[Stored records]
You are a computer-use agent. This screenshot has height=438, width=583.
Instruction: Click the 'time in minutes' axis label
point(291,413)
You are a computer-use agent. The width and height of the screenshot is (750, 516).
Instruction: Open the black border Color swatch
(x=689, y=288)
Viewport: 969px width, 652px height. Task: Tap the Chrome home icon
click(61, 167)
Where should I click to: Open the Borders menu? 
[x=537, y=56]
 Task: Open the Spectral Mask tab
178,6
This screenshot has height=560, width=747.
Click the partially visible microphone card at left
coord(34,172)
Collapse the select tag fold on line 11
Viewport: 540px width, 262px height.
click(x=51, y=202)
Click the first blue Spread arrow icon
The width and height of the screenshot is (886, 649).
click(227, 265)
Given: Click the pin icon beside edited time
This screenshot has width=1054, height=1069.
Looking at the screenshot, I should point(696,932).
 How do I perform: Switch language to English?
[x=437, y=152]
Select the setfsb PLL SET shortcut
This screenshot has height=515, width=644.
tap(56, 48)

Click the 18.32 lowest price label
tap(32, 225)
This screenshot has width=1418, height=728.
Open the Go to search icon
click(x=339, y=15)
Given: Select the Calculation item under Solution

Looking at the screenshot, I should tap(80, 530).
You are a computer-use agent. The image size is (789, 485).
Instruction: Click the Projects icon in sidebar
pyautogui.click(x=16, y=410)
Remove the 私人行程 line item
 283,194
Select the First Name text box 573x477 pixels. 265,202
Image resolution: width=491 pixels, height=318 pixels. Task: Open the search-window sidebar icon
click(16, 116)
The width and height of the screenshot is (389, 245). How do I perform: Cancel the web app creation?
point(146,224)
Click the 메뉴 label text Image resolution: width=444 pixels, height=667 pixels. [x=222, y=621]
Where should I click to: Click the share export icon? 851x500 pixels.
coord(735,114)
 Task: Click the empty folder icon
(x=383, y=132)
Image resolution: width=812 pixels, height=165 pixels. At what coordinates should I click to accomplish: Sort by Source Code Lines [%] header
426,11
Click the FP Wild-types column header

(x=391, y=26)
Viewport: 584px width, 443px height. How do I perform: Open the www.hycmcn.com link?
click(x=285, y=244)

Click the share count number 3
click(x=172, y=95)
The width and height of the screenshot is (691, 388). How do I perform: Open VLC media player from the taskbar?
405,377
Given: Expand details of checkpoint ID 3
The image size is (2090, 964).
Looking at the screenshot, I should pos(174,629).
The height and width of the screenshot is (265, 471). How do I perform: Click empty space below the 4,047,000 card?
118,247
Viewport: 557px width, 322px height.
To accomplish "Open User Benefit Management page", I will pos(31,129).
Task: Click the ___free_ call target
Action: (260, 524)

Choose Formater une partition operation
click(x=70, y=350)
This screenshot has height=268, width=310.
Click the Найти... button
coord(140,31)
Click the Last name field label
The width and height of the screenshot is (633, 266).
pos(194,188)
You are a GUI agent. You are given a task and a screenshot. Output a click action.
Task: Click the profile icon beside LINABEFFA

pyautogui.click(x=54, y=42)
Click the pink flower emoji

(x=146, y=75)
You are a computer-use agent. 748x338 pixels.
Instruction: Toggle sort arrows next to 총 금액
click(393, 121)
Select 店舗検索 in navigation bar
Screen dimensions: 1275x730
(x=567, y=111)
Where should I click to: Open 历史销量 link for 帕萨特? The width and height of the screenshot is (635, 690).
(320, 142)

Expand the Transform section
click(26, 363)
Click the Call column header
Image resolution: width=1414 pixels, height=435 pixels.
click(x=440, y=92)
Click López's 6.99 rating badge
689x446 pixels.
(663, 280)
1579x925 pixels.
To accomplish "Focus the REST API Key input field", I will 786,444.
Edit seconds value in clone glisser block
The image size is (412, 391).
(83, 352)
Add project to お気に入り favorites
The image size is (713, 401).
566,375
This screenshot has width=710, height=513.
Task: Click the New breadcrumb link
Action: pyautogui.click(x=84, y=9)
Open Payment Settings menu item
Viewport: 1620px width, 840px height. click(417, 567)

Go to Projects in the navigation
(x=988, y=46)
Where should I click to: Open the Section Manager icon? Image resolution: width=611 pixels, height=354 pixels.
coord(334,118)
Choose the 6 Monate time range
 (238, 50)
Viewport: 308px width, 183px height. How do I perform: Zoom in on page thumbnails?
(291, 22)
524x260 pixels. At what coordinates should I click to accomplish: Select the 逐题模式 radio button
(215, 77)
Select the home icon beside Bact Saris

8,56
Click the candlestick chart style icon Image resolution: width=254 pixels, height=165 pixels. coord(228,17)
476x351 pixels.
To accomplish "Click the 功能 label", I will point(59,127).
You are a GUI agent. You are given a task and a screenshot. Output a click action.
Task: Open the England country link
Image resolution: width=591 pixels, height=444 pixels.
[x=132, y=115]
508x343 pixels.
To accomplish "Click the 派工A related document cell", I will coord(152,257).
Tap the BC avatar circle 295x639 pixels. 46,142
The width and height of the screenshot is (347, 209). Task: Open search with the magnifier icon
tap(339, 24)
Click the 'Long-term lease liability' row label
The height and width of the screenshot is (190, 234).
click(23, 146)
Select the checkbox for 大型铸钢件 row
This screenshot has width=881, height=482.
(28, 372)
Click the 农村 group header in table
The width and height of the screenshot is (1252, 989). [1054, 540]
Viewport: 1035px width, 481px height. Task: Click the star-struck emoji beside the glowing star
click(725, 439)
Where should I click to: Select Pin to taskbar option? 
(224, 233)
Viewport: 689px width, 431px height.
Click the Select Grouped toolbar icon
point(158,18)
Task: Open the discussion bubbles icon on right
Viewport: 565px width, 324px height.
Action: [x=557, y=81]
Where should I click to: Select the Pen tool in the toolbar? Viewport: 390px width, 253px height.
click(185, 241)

**Required action**
Copy out the lines above word for word, stopping after the line containing "You are a computer-use agent. The image".

**Response for this exercise**
You are a computer-use agent. This screenshot has height=438, width=583.
Instruction: Click the 'time in minutes' axis label
point(291,413)
You are a computer-use agent. The width and height of the screenshot is (750, 516).
Instruction: Open the black border Color swatch
(x=689, y=288)
Viewport: 969px width, 652px height. Task: Tap the Chrome home icon
click(61, 167)
Where should I click to: Open the Borders menu? 
[x=537, y=56]
 Task: Open the Spectral Mask tab
178,6
This screenshot has height=560, width=747.
Click the partially visible microphone card at left
coord(34,172)
Collapse the select tag fold on line 11
Viewport: 540px width, 262px height.
click(x=51, y=202)
Click the first blue Spread arrow icon
The width and height of the screenshot is (886, 649).
click(227, 265)
Given: Click the pin icon beside edited time
This screenshot has width=1054, height=1069.
Looking at the screenshot, I should point(696,932).
 How do I perform: Switch language to English?
[x=437, y=152]
Select the setfsb PLL SET shortcut
This screenshot has height=515, width=644.
tap(56, 48)

Click the 18.32 lowest price label
tap(32, 225)
This screenshot has width=1418, height=728.
Open the Go to search icon
click(x=339, y=15)
Given: Select the Calculation item under Solution

Looking at the screenshot, I should tap(80, 530).
You are a computer-use agent. The image size is (789, 485).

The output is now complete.